LSTMの性能向上


AIって結局何なのかよく分からないので、とりあえず100日間勉強してみた Day95


経緯についてはこちらをご参照ください。



■本日の進捗

  • LSTMの性能を向上


■はじめに

今回も「ゼロから作るDeep Learning② 自然言語処理編(オライリー・ジャパン)」から学んでいきます。

今回は、これまで実装してきたLSTM言語モデルの性能を向上するための手法をいくつか取り入れたいと思います。

■多層化

実装してきた言語モデルを更に性能の良いモデルにする方法を考えていきます。まずは当たり前のこと(starting the obvious)ですが、RNNもLSTMもニューラルネットワークの一種です。ニューラルネットワークの表現力を上げるのに最も簡単に思いつく方法は多層化です。層を増やせば増やすほどニューラルネットは(もはや人間が理解することが不可能なレベルまで)複雑になり、その表現力も大きく向上することが期待されます。

PTBデータセットの場合は、LSTMを2層から4層重ねると良い結果が得られると言われており、Google翻訳で使われているGNMTモデルはLSTMを8層重ねているそうです。Google翻訳を使ったことのない人はいないと思いますが、LSTMを8層重ねることであれほどまでに自然な言葉を紡ぎ出せるということには感動を覚えます。(もちろん8層はかなり多いですしデータセットの質と量の方が重要なことはこれまで何度も学んできました。)

■Dropout

多層化することでモデルの表現力が上がることは、これまで学んできた通りですが、モデルが複雑になるということはそれと同時にモデルがデータセットに過剰適合してしまうということもこれまで学んできた通りです。

多層化を行う際には同時にこの過学習の抑制についても考慮する必要があります。このような目的に対しては正則化等様々な方法がありますが、ニューラルネットワークではランダムでニューロン(ノード)を不活性化するDropoutが有効でした。

今回のDropoutにも時系列処理に対応した形にする必要があります。

まずはDropoutでの不活性化の割合(dropout_ratio)を指定します。self.paramsやself.gradsを初期化させますが、どのノードを不活性化するかを保持するために、self.maskを定義しておきます。また、推論時にはDropout自体の処理は行わないので、フラグ(self.train_flg)を設定しておきます。

class TimeDropout:
    def __init__(self, dropout_ratio=0.5):
        self.params, self.grads = [], []
        self.dropout_ratio = dropout_ratio
        self.mask = None
        self.train_flg = True

順伝播の場合には、self.train_flgがTrueの場合にのみ実行します。入力データ(xs)と同じ形状のランダムな数値の入った配列を生成し、Dropout率より大きければTrue、小さければFalseをflg変数に格納します。無効化されていないノードの出力をスケールアップして、Dropout後の出力が入力の総和と一致するように調整します。self.maskにはこれらをかけた値を格納して、入力データ(xs)にself.maskをかけた値を返します。

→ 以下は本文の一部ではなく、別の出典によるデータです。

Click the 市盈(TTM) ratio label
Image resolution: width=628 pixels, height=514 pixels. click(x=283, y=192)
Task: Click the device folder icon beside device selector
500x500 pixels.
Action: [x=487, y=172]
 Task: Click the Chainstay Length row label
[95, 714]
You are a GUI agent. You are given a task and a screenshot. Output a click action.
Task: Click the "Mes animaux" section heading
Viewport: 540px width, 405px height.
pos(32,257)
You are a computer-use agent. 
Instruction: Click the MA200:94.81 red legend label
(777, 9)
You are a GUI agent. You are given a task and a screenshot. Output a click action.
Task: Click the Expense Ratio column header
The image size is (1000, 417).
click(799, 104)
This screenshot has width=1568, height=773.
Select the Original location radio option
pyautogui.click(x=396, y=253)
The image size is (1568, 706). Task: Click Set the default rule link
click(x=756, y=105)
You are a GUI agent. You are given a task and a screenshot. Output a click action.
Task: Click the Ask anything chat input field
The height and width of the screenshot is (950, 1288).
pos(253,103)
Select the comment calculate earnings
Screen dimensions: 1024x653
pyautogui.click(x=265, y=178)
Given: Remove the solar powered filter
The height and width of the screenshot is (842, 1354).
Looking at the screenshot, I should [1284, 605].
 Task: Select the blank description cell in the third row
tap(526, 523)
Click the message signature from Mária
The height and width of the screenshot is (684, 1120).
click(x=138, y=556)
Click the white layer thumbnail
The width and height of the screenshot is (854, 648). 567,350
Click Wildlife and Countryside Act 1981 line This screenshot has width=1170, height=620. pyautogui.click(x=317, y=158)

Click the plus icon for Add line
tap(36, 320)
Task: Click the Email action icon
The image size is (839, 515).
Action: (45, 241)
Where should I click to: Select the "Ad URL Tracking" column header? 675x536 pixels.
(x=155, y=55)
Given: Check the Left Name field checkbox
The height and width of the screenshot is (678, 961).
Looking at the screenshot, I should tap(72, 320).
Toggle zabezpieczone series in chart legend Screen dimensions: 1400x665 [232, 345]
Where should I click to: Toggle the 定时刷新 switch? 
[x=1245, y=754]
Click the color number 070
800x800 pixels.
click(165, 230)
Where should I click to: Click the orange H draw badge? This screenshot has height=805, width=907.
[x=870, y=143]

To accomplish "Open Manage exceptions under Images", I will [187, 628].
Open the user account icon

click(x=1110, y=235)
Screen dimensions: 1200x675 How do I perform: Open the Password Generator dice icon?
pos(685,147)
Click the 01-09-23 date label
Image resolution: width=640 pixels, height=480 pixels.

    def forward(self, xs):
        if self.train_flg:
            flg = np.random.rand(*xs.shape) > self.dropout_ratio
            scale = 1 / (1.0 - self.dropout_ratio)
            self.mask = flg.astype(np.float32) * scale

            return xs * self.mask
        else:
            return xs

逆伝播の場合は、順伝播で不活性化したノードの勾配も0に無効化した値を返します。

    def backward(self, dout):
        return dout * self.mask



■重み共有

さらにモデルの複雑さを抑制するために重み共有という手法を適用します。ここでは、Embedding層と全結合層で重みを共有しますが、これにより学習で更新する要素(モデルの自由度)が減ります。これは実装が簡単なだけでなく計算コストの削減にも繋がります。

■LSTM言語モデルの改善

それでは、上記の手法を取り入れて性能向上を目指したLSTM言語モデルを実装します。といっても先ほどのDropout以外はほとんど以前のLSTM言語モデルと同じです。ここではLSTM層を2層に多層化し、その前後にDropoutを適用します。また、最初と最後であるEmbedding層と全結合層では重みを共有します。

class BetterRnnlm(Rnnlm):
    def __init__(self, vocab_size=10000, wordvec_size=650,
                 hidden_size=650, dropout_ratio=0.5):
        V, D, H = vocab_size, wordvec_size, hidden_size
        rn = np.random.randn

        embed_W = (rn(V, D) / 100).astype('f')
        lstm_Wx1 = (rn(D, 4 * H) / np.sqrt(D)).astype('f')
        lstm_Wh1 = (rn(H, 4 * H) / np.sqrt(H)).astype('f')
        lstm_b1 = np.zeros(4 * H).astype('f')
        lstm_Wx2 = (rn(H, 4 * H) / np.sqrt(H)).astype('f')
        lstm_Wh2 = (rn(H, 4 * H) / np.sqrt(H)).astype('f')
        lstm_b2 = np.zeros(4 * H).astype('f')
        affine_b = np.zeros(V).astype('f')

        self.layers = [
            TimeEmbedding(embed_W),
            TimeDropout(dropout_ratio),
            TimeLSTM(lstm_Wx1, lstm_Wh1, lstm_b1, stateful=True),
            TimeDropout(dropout_ratio),
            TimeLSTM(lstm_Wx2, lstm_Wh2, lstm_b2, stateful=True),
            TimeDropout(dropout_ratio),
            TimeAffine(embed_W.T, affine_b)
        ]
        self.loss_layer = TimeSoftmaxWithLoss()
        self.lstm_layers = [self.layers[2], self.layers[4]]
        self.drop_layers = [self.layers[1], self.layers[3], self.layers[5]]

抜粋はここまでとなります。